The extraction of TestGrammar seems unrelated to the rest of the patch and it *isn't* actually shared between tests yet, which makes it a bit hard to review.

clang-tools-extra/pseudo/include/clang-pseudo/Grammar.h
167–168

I think it's easier to understand if we sort the *symbols* and leave this comment as-is.
It feels a bit strange to sort the symbols alphabetically but sort the rules by some other property of the symbols.

It's also important to describe what relation we're sorting by!

I'd say "The symbols are topologically sorted: if S := T then S has a higher SymbolID than T."

clang-tools-extra/pseudo/lib/GrammarBNF.cpp
56

You could identify dependencies here, and then use them to sort the uniquenonterminals before allocating SymbolIDs

122

The map seems unneccesary - just a vector<pair<SymbolID, SymbolID>> Dependencies, and sort them?

135

(is a vector of symbol id, or of states?)

clang-tools-extra/pseudo/unittests/TestGrammar.h
18 ↗(On Diff #417567)

doc

26 ↗(On Diff #417567)

I think this puts too much to much emphasis on the "single" and breaks the symmetry with "symbol" - i'd prefer just "ruleFor".

(The failure mode here is just that the test crashes 100% of the time, so the risk seems low)

28 ↗(On Diff #417567)

shouldn't these be private, or have better names, and docs when they're set etc?

I think my main suggestion is to sort the symbols, not just the rules.
Having the rules in blocks grouped by the symbol they produce, but not in symbol order, seems confusing to reason about.

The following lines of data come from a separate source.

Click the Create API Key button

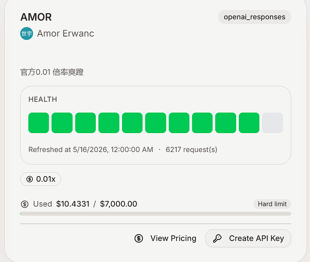click(x=248, y=238)
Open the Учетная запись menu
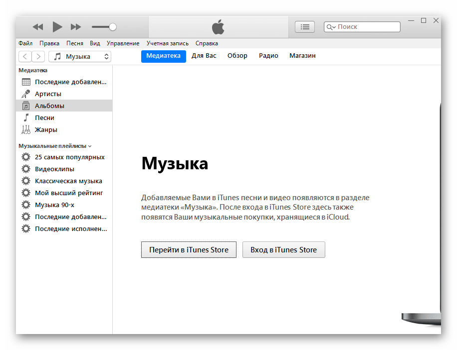Screen dimensions: 457x350 point(167,43)
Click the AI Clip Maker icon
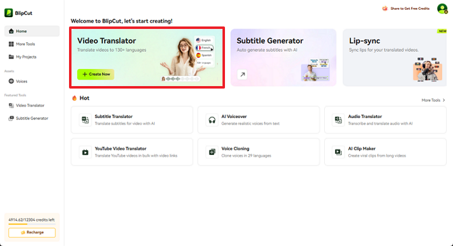The height and width of the screenshot is (246, 453). (337, 151)
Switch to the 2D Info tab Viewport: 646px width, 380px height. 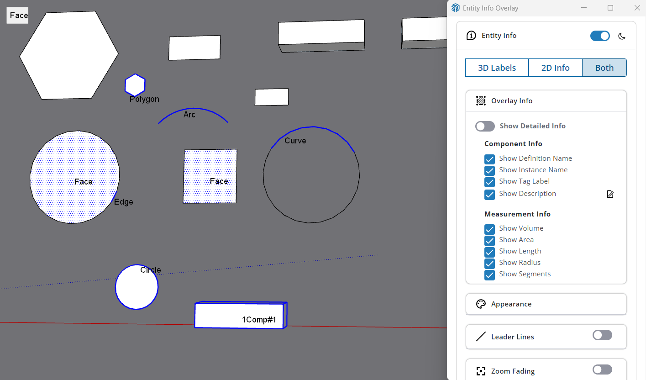pyautogui.click(x=556, y=67)
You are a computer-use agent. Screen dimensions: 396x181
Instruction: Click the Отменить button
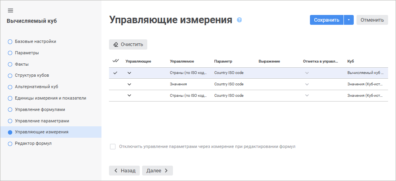tap(372, 20)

We discussed this offline - having alphabetical symbol IDs is certainly nice, and there's no hard technical reason to give rules and symbols the same order.

I've come around to the (surprising!) approach in this patch, and just think we should document it so it's less surprising.

clang-tools-extra/pseudo/include/clang-pseudo/Grammar.h
167–168

Revised suggestion:

RuleID is an index into this array of rule definitions.

Rules with the same target symbol (LHS) are grouped into a single range.
The relative order of different target symbols is *not* by SymbolID, but
rather a topological sort: if S := T then the rules producing T have lower
RuleIDs than rules producing S.
(This strange order simplifies the LR parser: for a given token range, if
we reduce in increasing RuleID order then we need never backtrack -
prerequisite reductions are reached before dependent ones).
hokein updated this revision to Diff 417731.Mar 23 2022, 1:40 PM
hokein marked an inline comment as done.

address comments, remove the extraction of TestGrammar.

The extraction of TestGrammar seems unrelated to the rest of the patch and it *isn't* actually shared between tests yet, which makes it a bit hard to review.

It is used in our previous Forest patch (not landed yet), but you're probably right. I have removed the extraction code in this patch, will send out a followup patch for the extraction afterwards.

clang-tools-extra/pseudo/lib/GrammarBNF.cpp
56

not sure I get the your point -- we could move the topological sort here, but it doesn't seem to be significantly better compared with the current solution.

135

oops, it should be the enum State

sammccall accepted this revision.Mar 23 2022, 3:41 PM

Nice!

clang-tools-extra/pseudo/lib/GrammarBNF.cpp
56

(This related to the suggestion of sorting *symbols*, in which case you want to do it based on the specs, before assigning symbol IDs. It's obsolete now)

92–97

I'd call the variable SymbolOrder - once we've computed the order and decided to use it for symbols, it's no longer locally relevant that it's topological

105

You don't need TopologicalOrder[] wrapping both, just compare symbol IDs?

119

This explanation is a bit confusing, because it refers to a second array doesn't exist and never will.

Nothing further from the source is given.